The idea is very simple, just tell the printer to ‘listen’ and the 2040 to ‘talk,’ and stand back so they can do their respective things. Of course, there are a couple preliminaries: you have to set up a disk file containing the image of the file you want printed and then tell the 2040 that's the file it's supposed to ‘talk.’ The first part is very easy—let's take a program listing, for example: You probably now do something like this
OPEN 4, 4 : CMD 4 : LIST PRINT #4,; : CLOSE 4
The only change necessary would be to open the output file to the disk with an appropriate filename, e.g.:
OPEN 4, 8, 8, "0 : ← any name →, S, W" : CMD 4 : LIST PRINT #4,; : CLOSE 4
and, in this case, DON'T FORGET TO CLOSE THE FILE or you may lose it entirely!
The next part is to tell the 2040 you want to access this file:
OPEN 4, 8, 8, "←whatever name you used→, S,R"
Now you're ready for ‘no hands’ hardcopy! First, you tell the 2040 to ‘talk’ the file you've just opened :
POKE 165, 72 : SYS 61668 : POKE 165, 104 : SYS 61668
To explain the above line: 165 is the address of the IEEE bus output character buffer. 72 (64 + 8) is the ‘talk’ address for device 8 (That's the 2040, unless you've changed the address jumpers). 104 (96 + 8) is the secondary address (or channel) corresponding to the second ‘8’ in the last OPEN statement above.

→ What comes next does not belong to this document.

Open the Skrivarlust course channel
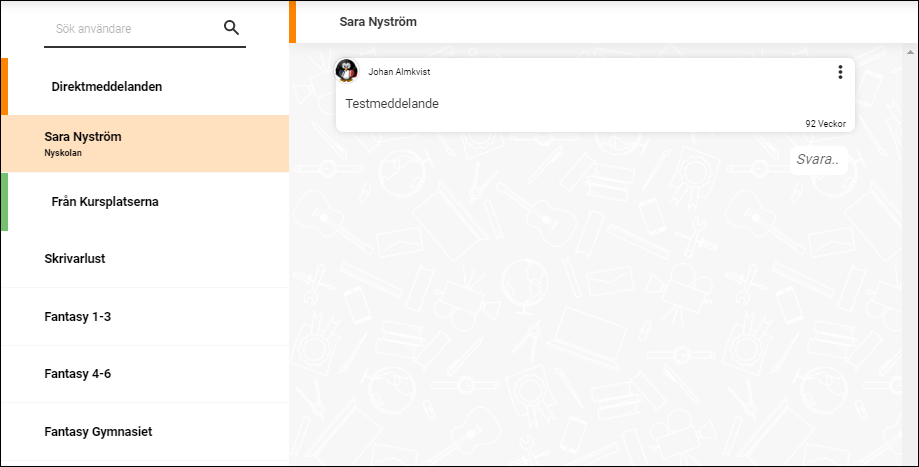Viewport: 919px width, 467px height. 145,258
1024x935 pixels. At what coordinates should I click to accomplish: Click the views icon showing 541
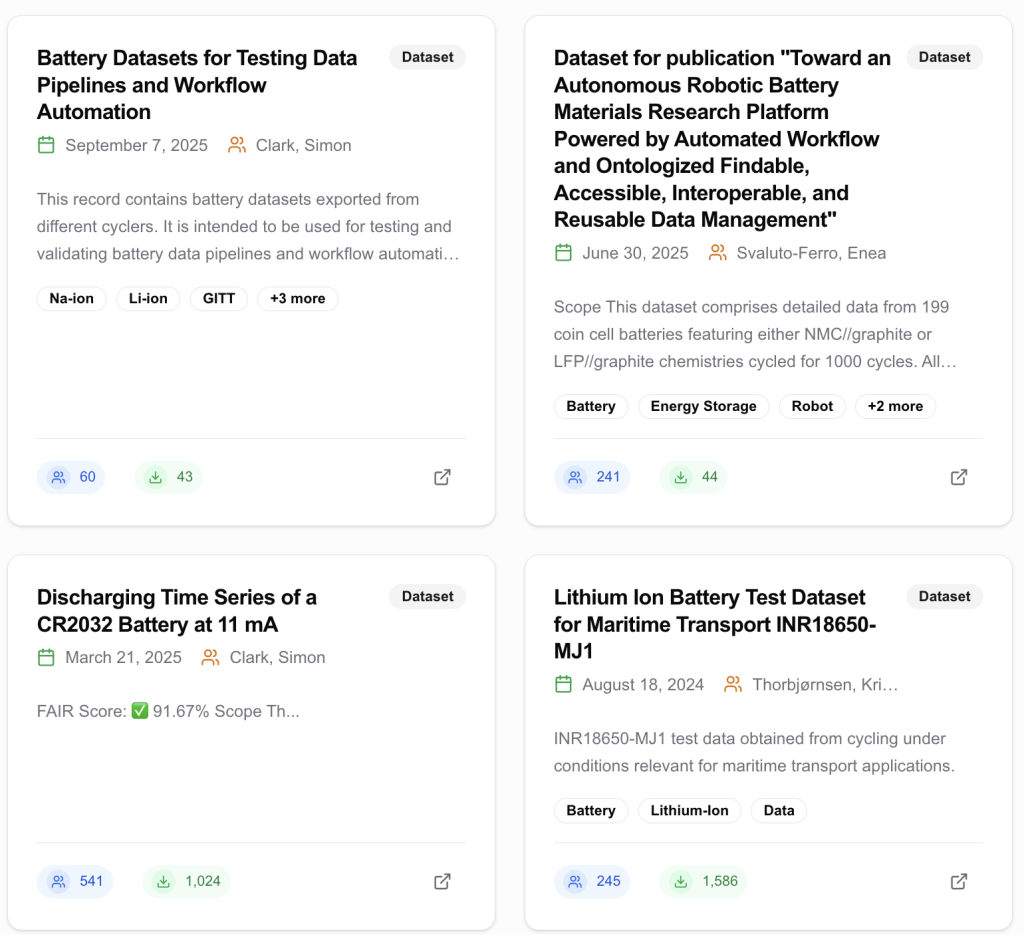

And 61668 is the beginning of the ROM routine which outputs a command to the IEEE bus. This routine conveniently leaves the ATN line on the bus down, so the 2040 won't start ‘talking’ just yet.
Next you tell the printer (device #4 in this example) to ‘listen’ and you make the PET forget it was supposed to be sending its output to the IEEE bus :
OPEN 5,4 : CMD 5 : POKE 176, 3 : POKE 174, 0
At this point the 2040 will start ‘talking’; the printer, printing; and the PET will be ‘READY.’ for whatever you want—except you can't use the IEEE bus! Therefore, unless you're going to load from cassette (YUK!), you'd better LOAD whatever disk program file you need before executing the last two lines of ‘direct’ code above.
Finally, when the clatter over at the printer stops, you can close the open disk file (and turn off that pesky LED) either by re-initializing the drive or with the following:
OPEN 1, 8, 8 : CLOSE 1
Here, the important thing is to use the same secondary address as was used in the OPEN which accessed the disk file. Notice the filename is unnecessary.